* WHAT TO DO:
1. Translate this sentence from the modeling notes into Spanish: "This distribution of differences, this contrast, is the estimand we've been trying to work out."
2. Answer these questions using the modeling notes:
(a) What mean and standard deviation are given for the prior on alpha?
(b) What must be computed to look at the difference between categories?
(c) To contrast the two sexes, which two posterior predictive distributions are computed?

* TEXT SECTION:
To create an actual statistical model we also need priors:

$W_{i} \sim \text{Normal}(\mu_{i}, \sigma)$

$\mu_{i} = \alpha_{S[i]}$

$\alpha_{j} \sim \text{Normal}(60,10)$

Our prior for alpha, with a sub j showing there may be different values for alpha, is that it is distributed normally, with a mean of 60, and a standard deviation of 10

$\sigma \sim \text{Uniform}(0,10)$ a If you are using the quap (the quadratic approximation) package in R to make this model. All you would need to do is:

Make sure your data set had your categorical variable
Provide the parameters in quap ($\alpha$), the categorical variable ([S])
- a becomes a[S]

Aside on differences between categories

If you want to look at the difference between categories (in our example, the difference between sex = male, and sex = female) then you need to compute something called contrast

You cannot compare just the overlap. You need to compue the distribution of the difference between the categories. This is what the contrast is.

This distribution of differences, this contrast, is the estimand we've been trying to work out.

To expand how you can't just look at the overlap between two distributions, you need to look at the distribution of the differences between them, this also means you can't compare directly between two confidence intervals. Instead you need to look at a distribution of the difference between the confidence intervals itself.

Direct Causal Effect - How do you take indirect effects into account?

$W_{i} \sim \text{Normal}(\mu_{i}, \sigma)$

$\mu_{i} = \alpha_{s[i]} + \beta_{s[i]}.(H_{i} - \bar{H})$

So this is the same linear model as a continuous linear regression, looking at the relationship between Weight and Height, but we've said that $\alpha$ (the intercept) $\beta$ (the slope) and $\bar{H}$ (the mean value of Height) are all dependent on the sex ($s[i]$)

Then to make a contrast between the two sexs, you compute the posterior predictive for women, a seperate one for men (so not just the mean line, but the entire distribution). Then you minus one distribution by the other.

This gives you a new distribution, which is the difference in the relationship between Height and Weight between the two sexes. This distribution tells you at each height, whether or not men are heavier than women, or women are heavier than men.

What about an alternative analysis?

In the notes above, we used two seperate models, one to look at the direct plus indirect effect, one to look at the direct effect. That's fine, and doable, but howabout. How about instead we use just the one statistical model to estimate the whole system?

If you do that, you then use the joint posterior you create, to seperate out those two estimands (the direct plus indirect, and the solo direct). You do this by simulating each estimand seperately.

Dataset rows:
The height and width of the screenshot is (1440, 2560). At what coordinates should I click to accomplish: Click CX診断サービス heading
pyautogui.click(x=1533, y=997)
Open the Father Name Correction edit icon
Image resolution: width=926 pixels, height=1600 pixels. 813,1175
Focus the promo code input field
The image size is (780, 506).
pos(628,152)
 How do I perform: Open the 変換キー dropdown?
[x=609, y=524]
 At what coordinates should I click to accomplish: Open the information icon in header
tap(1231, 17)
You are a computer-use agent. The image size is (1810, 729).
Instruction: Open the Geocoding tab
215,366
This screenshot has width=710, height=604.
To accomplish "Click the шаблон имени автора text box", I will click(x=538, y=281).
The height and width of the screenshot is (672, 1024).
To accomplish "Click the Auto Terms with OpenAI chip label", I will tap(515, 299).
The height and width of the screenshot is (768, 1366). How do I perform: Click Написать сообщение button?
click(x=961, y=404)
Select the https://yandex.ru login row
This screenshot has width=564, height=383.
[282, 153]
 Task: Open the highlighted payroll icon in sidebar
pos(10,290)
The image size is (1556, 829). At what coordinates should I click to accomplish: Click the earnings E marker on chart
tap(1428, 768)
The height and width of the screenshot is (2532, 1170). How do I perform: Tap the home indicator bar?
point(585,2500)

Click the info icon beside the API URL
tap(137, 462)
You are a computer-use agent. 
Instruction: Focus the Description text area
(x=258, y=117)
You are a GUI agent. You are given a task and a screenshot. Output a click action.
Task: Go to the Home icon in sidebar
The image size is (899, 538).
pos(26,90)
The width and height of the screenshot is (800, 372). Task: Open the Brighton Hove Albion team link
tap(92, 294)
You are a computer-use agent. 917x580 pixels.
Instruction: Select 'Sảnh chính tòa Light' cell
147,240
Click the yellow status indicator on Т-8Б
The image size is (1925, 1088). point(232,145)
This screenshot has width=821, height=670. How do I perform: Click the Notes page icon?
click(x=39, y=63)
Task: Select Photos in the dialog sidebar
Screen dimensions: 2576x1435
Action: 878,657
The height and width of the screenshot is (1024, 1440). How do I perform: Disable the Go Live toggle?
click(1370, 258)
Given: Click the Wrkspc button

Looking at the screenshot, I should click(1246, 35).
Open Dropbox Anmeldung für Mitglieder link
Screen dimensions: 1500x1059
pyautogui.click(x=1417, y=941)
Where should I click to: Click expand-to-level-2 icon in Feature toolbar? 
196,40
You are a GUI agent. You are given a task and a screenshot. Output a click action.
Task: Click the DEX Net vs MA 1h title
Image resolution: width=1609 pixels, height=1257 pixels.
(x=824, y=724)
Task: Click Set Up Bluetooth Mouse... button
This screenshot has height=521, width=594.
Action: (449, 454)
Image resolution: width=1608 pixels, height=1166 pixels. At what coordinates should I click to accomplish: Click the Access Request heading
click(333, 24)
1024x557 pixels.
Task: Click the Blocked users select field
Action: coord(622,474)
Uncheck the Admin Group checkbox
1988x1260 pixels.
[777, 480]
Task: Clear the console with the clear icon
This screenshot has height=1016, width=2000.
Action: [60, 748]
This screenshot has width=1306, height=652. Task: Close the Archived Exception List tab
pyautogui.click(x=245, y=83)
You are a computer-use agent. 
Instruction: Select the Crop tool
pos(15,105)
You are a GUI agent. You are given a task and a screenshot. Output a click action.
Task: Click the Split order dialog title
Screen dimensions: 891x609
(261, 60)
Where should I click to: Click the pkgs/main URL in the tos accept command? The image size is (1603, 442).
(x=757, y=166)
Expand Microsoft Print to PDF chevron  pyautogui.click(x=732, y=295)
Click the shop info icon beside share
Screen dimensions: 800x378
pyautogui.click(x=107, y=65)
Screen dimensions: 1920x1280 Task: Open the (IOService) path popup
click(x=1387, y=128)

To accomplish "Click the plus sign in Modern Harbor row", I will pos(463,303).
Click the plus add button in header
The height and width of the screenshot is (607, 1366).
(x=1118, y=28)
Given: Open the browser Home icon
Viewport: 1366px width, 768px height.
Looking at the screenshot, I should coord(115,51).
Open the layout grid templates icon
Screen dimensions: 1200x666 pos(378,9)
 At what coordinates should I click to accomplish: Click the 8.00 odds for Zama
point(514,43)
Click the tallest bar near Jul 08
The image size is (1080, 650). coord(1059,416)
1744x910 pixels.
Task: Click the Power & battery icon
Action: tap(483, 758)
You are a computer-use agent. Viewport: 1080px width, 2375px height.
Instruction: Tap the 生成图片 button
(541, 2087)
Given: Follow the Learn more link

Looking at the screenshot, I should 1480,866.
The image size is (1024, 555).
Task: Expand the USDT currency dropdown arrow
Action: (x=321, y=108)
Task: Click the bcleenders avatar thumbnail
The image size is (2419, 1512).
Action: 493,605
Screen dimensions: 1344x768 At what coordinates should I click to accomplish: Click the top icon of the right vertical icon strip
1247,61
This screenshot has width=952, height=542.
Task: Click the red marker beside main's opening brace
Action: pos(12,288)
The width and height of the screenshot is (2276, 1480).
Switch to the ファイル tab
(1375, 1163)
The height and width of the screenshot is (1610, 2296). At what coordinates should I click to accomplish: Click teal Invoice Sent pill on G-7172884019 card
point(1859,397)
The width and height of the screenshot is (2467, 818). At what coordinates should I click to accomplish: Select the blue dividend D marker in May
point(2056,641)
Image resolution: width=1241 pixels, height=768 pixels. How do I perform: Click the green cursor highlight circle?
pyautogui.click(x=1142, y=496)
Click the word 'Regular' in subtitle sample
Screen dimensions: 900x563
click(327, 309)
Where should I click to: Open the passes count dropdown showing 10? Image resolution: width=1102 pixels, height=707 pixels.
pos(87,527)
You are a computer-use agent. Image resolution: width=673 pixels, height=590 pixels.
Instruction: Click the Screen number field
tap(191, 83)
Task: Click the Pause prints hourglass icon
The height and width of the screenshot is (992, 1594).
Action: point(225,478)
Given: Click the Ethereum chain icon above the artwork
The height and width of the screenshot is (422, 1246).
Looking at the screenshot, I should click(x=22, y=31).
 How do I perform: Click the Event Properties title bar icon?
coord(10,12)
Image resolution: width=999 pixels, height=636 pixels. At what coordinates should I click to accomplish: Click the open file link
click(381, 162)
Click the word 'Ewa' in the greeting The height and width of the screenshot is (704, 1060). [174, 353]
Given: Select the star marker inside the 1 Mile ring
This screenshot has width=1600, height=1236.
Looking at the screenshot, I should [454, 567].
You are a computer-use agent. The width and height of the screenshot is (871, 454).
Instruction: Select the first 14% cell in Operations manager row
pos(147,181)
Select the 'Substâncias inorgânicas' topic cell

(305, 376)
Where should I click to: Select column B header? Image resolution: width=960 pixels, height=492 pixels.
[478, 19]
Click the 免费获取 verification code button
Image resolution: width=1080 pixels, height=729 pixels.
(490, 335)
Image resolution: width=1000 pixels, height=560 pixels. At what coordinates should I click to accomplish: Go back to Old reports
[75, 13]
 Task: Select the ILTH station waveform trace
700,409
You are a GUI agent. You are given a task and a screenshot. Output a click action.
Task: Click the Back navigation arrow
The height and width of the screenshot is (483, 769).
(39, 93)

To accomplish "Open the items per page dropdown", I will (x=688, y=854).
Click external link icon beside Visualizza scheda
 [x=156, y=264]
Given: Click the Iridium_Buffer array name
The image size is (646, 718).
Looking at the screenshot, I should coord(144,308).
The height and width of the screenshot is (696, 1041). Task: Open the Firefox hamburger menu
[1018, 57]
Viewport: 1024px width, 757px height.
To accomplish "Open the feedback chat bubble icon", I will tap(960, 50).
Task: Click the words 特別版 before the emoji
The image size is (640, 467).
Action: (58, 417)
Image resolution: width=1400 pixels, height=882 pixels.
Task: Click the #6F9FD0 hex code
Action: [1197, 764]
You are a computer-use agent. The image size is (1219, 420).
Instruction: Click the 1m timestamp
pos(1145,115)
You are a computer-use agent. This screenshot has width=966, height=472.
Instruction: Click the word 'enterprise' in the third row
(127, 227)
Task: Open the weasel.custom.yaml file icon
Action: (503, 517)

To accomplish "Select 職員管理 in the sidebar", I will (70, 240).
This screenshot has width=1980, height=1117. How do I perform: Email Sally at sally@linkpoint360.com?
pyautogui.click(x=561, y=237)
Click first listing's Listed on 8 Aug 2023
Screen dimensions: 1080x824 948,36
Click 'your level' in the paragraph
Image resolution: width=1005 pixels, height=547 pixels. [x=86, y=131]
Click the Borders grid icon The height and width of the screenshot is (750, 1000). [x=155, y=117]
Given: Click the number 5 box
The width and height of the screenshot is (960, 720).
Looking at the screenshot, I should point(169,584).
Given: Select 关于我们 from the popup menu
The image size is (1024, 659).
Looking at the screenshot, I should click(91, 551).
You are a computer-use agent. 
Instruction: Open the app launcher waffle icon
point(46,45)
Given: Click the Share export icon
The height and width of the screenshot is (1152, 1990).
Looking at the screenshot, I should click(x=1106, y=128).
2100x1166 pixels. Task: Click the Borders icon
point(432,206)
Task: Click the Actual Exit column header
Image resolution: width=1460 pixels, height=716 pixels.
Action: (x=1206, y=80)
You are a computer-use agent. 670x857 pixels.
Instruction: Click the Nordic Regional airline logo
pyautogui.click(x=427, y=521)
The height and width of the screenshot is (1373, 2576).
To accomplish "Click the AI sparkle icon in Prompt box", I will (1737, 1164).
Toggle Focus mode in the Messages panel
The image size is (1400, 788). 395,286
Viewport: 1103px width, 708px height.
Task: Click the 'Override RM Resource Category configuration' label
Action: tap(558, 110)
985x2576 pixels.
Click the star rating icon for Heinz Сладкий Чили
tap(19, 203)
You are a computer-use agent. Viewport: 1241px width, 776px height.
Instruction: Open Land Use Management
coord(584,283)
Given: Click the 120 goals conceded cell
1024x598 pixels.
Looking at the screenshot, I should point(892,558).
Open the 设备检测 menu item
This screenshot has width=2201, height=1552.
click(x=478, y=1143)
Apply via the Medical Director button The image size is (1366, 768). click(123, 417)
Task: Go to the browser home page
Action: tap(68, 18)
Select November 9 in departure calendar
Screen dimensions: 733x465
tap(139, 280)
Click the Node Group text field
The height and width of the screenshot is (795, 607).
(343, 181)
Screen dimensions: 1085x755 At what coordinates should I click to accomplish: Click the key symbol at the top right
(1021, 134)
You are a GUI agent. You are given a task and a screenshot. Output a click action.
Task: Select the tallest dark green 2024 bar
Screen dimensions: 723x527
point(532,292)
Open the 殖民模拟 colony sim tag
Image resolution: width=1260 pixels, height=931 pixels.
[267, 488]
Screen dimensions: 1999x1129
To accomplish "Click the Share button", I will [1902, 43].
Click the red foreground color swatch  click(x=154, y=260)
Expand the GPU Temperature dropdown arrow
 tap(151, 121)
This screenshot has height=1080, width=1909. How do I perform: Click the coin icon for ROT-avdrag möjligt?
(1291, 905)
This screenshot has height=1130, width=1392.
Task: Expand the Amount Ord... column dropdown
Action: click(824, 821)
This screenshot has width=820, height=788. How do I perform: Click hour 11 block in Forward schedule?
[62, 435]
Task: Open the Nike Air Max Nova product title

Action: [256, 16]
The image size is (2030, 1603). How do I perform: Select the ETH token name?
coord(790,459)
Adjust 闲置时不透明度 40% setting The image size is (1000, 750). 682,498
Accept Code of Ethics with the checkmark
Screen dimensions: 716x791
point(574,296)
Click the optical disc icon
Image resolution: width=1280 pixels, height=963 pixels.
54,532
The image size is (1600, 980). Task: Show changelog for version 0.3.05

* ANSWER SET:
1. Esta distribución de diferencias, este contraste, es el estimando que hemos estado intentando determinar.

2.
(a) A mean of 60 and a standard deviation of 10.
(b) A contrast, the distribution of the difference between the categories.
(c) One for women and a separate one for men.